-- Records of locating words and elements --
+===+

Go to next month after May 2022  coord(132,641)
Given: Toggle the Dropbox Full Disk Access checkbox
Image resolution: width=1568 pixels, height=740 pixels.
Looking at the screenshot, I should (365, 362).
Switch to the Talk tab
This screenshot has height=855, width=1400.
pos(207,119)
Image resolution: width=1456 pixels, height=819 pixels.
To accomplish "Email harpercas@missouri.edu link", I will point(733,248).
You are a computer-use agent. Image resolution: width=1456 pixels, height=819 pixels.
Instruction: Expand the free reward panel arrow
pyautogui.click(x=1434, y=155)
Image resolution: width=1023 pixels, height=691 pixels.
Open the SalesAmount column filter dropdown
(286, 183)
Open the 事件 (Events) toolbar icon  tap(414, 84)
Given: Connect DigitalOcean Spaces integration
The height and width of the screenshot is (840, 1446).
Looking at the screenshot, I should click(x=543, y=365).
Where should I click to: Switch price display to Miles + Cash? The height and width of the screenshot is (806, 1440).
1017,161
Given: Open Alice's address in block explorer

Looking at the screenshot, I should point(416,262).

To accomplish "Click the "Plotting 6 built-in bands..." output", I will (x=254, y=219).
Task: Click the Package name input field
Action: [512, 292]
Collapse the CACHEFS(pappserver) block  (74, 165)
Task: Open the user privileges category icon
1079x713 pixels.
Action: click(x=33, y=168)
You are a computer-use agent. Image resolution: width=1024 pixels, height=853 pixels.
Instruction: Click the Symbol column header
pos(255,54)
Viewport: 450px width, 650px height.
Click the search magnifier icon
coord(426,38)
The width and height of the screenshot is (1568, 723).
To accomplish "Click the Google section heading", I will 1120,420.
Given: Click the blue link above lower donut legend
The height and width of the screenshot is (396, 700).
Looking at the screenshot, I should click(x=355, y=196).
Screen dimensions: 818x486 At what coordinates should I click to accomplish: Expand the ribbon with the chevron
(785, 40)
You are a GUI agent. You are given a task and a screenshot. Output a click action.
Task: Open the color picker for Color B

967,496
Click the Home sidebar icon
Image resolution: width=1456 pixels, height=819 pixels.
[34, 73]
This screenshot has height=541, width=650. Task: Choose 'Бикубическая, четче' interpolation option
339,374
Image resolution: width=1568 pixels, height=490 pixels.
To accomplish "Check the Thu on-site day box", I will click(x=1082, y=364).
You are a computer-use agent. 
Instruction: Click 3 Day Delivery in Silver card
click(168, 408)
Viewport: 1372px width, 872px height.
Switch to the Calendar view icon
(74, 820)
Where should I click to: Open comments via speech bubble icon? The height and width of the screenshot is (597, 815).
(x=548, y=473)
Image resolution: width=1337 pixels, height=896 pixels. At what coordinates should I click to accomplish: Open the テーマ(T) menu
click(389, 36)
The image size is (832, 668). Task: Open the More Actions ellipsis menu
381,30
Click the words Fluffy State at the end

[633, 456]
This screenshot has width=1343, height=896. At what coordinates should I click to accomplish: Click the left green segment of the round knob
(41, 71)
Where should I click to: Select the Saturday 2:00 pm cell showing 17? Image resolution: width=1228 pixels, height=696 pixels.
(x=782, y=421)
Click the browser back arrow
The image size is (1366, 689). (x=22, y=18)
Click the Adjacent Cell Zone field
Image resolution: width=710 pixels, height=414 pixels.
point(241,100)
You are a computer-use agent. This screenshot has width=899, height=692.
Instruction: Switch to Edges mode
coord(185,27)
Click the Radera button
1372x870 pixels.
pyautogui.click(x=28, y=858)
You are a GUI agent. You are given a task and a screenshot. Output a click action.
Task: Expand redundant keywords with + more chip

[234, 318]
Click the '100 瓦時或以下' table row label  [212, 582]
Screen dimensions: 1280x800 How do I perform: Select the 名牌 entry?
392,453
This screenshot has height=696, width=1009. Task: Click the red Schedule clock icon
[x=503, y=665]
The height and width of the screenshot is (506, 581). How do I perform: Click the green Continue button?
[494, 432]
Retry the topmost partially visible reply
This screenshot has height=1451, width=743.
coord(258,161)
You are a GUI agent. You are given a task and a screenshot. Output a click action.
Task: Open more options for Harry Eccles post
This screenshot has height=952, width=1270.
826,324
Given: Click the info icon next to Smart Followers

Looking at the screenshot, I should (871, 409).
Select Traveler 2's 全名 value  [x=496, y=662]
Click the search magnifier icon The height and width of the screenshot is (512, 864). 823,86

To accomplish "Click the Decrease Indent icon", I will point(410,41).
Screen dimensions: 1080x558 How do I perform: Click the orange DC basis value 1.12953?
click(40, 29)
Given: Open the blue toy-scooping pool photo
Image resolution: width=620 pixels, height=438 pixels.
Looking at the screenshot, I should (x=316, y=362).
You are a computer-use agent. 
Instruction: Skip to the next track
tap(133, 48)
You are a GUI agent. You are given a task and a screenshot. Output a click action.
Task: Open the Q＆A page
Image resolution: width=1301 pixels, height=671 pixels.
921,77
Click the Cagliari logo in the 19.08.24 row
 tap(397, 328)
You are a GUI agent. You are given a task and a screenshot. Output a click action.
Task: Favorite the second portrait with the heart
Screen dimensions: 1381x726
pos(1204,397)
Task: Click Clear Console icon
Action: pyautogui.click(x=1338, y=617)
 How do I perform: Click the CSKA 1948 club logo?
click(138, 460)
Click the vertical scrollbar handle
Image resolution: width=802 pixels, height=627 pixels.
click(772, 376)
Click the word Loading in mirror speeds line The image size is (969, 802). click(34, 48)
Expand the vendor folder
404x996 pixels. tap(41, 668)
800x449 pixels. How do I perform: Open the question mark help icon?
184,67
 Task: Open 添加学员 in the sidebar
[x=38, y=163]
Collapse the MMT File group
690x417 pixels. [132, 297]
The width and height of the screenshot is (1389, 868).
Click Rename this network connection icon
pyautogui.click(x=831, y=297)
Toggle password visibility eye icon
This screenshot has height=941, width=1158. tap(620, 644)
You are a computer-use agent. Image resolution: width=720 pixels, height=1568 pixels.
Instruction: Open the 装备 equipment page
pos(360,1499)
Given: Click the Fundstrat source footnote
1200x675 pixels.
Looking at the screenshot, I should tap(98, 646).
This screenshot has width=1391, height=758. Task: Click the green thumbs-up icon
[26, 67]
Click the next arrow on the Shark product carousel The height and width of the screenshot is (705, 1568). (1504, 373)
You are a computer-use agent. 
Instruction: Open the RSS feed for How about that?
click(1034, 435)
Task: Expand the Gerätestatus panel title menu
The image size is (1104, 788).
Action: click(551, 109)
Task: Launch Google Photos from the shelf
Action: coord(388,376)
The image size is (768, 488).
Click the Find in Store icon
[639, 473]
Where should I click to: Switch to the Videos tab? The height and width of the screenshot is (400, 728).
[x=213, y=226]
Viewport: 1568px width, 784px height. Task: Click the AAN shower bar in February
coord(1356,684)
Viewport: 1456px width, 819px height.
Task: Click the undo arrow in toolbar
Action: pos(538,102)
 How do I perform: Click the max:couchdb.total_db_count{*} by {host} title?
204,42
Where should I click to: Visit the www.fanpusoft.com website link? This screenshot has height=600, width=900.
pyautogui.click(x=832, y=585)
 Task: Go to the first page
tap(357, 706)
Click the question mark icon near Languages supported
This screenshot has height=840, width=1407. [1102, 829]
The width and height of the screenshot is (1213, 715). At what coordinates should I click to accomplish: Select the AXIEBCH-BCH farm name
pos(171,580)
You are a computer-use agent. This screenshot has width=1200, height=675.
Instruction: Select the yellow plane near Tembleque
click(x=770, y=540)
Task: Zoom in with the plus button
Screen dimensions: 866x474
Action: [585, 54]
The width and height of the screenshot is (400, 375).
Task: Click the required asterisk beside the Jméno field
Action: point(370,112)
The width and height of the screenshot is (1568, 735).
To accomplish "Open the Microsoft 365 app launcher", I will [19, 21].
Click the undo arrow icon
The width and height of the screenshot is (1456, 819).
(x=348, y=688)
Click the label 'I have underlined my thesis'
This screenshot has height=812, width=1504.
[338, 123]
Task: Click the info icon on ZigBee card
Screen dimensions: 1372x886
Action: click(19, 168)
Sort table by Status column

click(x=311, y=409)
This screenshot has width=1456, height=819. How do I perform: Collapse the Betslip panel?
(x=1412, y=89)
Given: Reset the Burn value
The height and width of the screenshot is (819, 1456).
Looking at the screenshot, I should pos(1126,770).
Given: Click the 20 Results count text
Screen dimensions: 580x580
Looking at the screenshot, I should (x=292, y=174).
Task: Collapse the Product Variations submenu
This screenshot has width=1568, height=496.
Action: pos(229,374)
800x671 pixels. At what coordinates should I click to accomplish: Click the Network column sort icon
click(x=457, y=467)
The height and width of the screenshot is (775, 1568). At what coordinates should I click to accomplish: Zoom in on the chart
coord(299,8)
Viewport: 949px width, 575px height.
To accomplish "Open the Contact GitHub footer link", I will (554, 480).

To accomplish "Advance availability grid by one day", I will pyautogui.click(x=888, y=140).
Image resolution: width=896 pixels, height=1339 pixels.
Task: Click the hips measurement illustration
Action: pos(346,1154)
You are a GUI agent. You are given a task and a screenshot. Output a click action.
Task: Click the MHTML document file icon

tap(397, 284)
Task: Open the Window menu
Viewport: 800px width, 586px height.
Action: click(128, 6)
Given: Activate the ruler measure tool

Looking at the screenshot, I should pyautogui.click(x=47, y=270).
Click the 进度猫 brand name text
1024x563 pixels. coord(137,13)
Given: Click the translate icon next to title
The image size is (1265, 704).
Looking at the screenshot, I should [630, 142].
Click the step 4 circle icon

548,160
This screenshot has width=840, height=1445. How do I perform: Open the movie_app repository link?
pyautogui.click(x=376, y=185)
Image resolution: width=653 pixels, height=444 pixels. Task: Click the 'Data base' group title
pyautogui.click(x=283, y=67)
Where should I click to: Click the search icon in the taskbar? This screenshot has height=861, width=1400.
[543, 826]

+===+

-- What is expected --
Reproduce the part of the records that opens with the line containing "Given: Click the info" and closes with the line containing "This screenshot has height=941, width=1158.", both lines included.

-- Solved exercise --
Given: Click the info icon next to Smart Followers

Looking at the screenshot, I should (871, 409).
Select Traveler 2's 全名 value  [x=496, y=662]
Click the search magnifier icon The height and width of the screenshot is (512, 864). 823,86

To accomplish "Click the Decrease Indent icon", I will point(410,41).
Screen dimensions: 1080x558 How do I perform: Click the orange DC basis value 1.12953?
click(40, 29)
Given: Open the blue toy-scooping pool photo
Image resolution: width=620 pixels, height=438 pixels.
Looking at the screenshot, I should (x=316, y=362).
You are a computer-use agent. 
Instruction: Skip to the next track
tap(133, 48)
You are a GUI agent. You are given a task and a screenshot. Output a click action.
Task: Open the Q＆A page
Image resolution: width=1301 pixels, height=671 pixels.
921,77
Click the Cagliari logo in the 19.08.24 row
 tap(397, 328)
You are a GUI agent. You are given a task and a screenshot. Output a click action.
Task: Favorite the second portrait with the heart
Screen dimensions: 1381x726
pos(1204,397)
Task: Click Clear Console icon
Action: pyautogui.click(x=1338, y=617)
 How do I perform: Click the CSKA 1948 club logo?
click(138, 460)
Click the vertical scrollbar handle
Image resolution: width=802 pixels, height=627 pixels.
click(772, 376)
Click the word Loading in mirror speeds line The image size is (969, 802). click(34, 48)
Expand the vendor folder
404x996 pixels. tap(41, 668)
800x449 pixels. How do I perform: Open the question mark help icon?
184,67
 Task: Open 添加学员 in the sidebar
[x=38, y=163]
Collapse the MMT File group
690x417 pixels. [132, 297]
The width and height of the screenshot is (1389, 868).
Click Rename this network connection icon
pyautogui.click(x=831, y=297)
Toggle password visibility eye icon
This screenshot has height=941, width=1158. tap(620, 644)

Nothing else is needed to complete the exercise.